Residents of Hulikere and nearby areas report 20 sightings in a month
The plummeting water-level at Krishnaraja Sagar (KRS) has prompted the Irrigation Department to stop releasing water into the reservoir-dependent canals. With the dried canals has come another consequence: leopards have been entering villages in search of drinking water.
The Forest Department has observed the big cats entering Hulikere, Hulikere Koppalu and surrounding villages in the taluk, looking for water and food — sheep. Area residents have spotted leopards on around 20 occasions in the past month.
“We have recorded pugmarks near water tanks in villages,” Mohammed Jaffer, Range Forest Officer (Mandya), told The Hindu.
Following the repeated sightings, the Forest Department has placed two cages at Hulikere and Hulikere Koppalu to trap the animals.

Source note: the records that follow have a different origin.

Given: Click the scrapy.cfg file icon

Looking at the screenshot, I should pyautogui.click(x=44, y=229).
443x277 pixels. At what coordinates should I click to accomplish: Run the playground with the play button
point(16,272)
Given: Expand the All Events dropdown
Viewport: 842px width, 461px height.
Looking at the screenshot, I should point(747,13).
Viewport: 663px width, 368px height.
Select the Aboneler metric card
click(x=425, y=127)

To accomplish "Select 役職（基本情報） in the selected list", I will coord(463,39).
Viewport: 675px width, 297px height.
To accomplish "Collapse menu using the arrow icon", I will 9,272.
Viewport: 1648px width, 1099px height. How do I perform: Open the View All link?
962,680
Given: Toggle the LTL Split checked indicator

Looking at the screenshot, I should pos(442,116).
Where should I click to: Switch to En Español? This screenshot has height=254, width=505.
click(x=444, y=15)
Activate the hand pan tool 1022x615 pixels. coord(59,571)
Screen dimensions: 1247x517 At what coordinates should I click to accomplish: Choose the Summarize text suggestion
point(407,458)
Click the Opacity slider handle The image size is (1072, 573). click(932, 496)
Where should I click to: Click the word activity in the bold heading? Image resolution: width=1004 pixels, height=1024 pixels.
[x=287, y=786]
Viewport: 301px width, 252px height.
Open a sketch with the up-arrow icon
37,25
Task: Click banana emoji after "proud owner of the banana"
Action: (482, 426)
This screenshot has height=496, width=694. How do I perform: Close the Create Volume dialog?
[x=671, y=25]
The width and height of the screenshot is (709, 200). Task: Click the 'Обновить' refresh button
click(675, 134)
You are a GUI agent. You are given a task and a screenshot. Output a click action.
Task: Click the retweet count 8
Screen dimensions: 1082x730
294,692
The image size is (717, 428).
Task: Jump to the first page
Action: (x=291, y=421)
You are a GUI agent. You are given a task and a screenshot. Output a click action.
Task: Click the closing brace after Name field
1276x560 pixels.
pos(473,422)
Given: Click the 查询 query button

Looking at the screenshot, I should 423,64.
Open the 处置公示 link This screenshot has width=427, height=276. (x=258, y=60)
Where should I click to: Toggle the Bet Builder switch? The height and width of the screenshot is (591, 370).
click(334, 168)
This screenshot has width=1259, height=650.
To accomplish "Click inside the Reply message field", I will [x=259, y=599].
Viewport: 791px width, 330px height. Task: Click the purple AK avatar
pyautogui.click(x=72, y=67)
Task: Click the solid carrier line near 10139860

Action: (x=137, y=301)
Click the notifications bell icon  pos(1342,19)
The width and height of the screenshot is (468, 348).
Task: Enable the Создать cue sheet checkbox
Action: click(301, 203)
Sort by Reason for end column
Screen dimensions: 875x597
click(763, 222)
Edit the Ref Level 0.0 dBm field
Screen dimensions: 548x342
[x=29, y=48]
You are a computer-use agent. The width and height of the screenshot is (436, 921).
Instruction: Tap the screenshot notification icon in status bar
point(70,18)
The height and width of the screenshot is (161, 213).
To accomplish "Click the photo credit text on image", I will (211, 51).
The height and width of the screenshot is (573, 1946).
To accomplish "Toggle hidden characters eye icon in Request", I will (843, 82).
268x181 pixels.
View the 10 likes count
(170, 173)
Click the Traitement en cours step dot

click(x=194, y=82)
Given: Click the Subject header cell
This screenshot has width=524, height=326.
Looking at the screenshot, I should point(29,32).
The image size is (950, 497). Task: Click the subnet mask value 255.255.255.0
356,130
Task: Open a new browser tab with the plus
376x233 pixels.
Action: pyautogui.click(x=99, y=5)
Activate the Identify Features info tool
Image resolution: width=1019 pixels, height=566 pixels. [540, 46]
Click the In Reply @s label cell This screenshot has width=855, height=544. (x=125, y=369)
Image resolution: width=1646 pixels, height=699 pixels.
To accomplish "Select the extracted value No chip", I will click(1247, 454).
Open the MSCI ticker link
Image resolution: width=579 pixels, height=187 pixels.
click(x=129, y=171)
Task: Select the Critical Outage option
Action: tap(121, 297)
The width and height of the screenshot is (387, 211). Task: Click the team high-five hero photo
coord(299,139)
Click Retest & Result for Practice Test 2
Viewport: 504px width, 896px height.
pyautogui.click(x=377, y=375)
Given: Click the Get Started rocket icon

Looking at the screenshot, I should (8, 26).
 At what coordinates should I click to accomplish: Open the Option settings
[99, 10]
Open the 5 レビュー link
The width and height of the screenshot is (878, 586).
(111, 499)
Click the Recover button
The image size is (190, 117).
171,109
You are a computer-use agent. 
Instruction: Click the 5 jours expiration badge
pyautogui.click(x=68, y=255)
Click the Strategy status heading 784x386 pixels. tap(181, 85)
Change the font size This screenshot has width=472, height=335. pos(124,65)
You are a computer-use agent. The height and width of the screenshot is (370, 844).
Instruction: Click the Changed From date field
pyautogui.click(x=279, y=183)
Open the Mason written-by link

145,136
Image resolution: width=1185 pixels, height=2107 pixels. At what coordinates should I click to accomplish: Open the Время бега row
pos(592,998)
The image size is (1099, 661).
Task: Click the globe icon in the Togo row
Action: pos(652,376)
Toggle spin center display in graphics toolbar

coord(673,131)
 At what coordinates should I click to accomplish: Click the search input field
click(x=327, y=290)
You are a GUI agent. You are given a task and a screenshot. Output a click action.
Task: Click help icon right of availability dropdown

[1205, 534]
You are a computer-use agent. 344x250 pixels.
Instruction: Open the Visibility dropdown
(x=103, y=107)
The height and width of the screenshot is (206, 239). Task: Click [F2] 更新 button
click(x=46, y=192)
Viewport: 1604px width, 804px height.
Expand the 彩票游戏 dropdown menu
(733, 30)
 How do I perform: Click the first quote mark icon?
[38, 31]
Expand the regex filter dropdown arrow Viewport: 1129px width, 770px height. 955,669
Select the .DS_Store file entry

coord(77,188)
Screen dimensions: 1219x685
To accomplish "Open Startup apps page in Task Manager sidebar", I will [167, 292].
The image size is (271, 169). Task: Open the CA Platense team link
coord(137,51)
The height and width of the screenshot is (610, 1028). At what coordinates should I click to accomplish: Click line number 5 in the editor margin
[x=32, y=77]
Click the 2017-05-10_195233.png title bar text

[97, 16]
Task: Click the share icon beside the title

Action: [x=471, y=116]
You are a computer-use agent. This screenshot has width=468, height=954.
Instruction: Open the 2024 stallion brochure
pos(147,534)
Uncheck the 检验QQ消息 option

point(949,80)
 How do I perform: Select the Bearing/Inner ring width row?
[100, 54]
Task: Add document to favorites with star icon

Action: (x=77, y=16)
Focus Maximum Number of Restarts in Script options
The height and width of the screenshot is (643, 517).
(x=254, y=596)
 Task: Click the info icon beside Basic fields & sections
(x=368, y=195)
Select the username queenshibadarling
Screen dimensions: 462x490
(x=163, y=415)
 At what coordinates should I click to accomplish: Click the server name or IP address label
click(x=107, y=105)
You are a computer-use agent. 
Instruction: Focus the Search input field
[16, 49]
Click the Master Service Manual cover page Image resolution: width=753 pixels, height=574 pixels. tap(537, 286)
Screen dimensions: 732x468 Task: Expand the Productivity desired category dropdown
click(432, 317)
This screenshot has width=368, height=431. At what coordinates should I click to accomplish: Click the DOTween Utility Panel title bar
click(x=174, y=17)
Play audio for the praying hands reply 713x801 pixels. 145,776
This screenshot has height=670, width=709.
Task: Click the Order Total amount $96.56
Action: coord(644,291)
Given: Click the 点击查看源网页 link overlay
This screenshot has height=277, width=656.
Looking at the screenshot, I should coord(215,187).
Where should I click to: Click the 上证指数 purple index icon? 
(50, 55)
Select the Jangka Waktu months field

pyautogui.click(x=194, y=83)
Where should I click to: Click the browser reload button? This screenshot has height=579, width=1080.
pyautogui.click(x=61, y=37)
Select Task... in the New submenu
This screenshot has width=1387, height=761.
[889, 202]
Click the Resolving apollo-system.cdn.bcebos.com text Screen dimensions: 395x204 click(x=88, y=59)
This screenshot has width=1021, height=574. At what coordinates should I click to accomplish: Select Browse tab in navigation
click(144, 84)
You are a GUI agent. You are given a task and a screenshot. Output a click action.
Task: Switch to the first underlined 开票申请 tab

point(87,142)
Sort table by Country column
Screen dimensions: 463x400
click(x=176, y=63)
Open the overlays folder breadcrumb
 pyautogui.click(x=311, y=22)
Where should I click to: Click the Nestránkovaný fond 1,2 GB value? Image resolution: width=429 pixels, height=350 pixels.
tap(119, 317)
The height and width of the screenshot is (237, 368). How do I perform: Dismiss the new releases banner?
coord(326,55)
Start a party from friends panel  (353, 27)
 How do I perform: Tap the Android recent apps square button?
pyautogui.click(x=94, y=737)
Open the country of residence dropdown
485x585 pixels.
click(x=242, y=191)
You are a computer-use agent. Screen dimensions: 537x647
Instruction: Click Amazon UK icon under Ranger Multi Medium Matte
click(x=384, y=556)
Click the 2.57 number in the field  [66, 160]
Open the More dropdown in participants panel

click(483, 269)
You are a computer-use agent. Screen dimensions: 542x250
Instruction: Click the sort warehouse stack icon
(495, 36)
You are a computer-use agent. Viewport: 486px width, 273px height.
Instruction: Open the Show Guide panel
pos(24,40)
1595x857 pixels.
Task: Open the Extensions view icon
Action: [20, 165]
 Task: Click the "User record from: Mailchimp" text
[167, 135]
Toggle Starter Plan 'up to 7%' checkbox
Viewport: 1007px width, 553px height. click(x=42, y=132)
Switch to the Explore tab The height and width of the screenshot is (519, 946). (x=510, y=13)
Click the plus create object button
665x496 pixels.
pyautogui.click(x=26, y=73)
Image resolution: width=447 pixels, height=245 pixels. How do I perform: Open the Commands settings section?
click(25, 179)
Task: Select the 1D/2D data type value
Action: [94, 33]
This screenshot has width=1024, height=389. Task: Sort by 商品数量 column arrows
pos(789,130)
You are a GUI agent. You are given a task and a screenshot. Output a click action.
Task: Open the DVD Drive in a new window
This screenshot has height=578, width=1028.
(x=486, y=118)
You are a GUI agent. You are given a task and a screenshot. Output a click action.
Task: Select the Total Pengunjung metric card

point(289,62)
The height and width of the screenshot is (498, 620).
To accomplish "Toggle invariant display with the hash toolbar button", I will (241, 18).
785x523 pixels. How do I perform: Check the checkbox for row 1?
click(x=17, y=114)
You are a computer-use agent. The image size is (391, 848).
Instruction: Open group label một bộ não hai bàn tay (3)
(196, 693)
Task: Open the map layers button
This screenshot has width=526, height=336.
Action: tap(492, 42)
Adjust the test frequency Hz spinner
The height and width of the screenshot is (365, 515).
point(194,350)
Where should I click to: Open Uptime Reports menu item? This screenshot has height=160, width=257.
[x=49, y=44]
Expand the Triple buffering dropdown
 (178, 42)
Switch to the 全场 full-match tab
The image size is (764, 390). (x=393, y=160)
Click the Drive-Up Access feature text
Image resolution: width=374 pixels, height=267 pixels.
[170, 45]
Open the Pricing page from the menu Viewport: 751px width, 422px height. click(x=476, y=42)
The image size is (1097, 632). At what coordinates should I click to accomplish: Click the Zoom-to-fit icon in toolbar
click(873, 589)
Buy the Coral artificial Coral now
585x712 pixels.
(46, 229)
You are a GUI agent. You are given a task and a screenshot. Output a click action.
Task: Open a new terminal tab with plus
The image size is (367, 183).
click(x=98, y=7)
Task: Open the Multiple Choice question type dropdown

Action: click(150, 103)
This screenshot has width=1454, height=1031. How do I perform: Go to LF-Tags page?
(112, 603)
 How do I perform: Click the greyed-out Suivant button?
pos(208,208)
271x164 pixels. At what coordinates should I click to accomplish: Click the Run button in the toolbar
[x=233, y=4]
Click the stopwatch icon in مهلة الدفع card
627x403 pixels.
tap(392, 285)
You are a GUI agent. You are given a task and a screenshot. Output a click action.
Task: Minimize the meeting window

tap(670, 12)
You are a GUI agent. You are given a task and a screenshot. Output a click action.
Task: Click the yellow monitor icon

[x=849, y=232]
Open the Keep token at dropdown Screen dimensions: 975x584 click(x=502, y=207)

At the two villages, incidents of leopards entering cattle-sheds and killing sheep, goats, chicken and dogs have been reported. Residents are confining themselves to their houses after dusk.
Raghu, a farmer at Hulikere, claimed five leopards were roaming in the vicinity of Hulikere, Hulikere Koppalu, Mallenahalli and Thibbanahalli. He himself had seen an adult and two cubs near his fields, he said.
According to him, peacocks and foxes, which were common in the region until a few weeks ago, are barely to be seen now because of the leopards. Some dogs too have gone missing from the village, he said.
Mr. Jaffer, however, believes there are three leopards in the area.
Recently, forest officials visited Hulikere and interacted with the residents. Mr. Jaffer and his team also studied the movements of leopards based on the pugmarks.
“Three leopards, including two cubs, might have been wandering in the region,” he said.
The department has also deployed additional staff at the villages to monitor the movements of the animals. They would be shifted to forest once they were trapped, he added.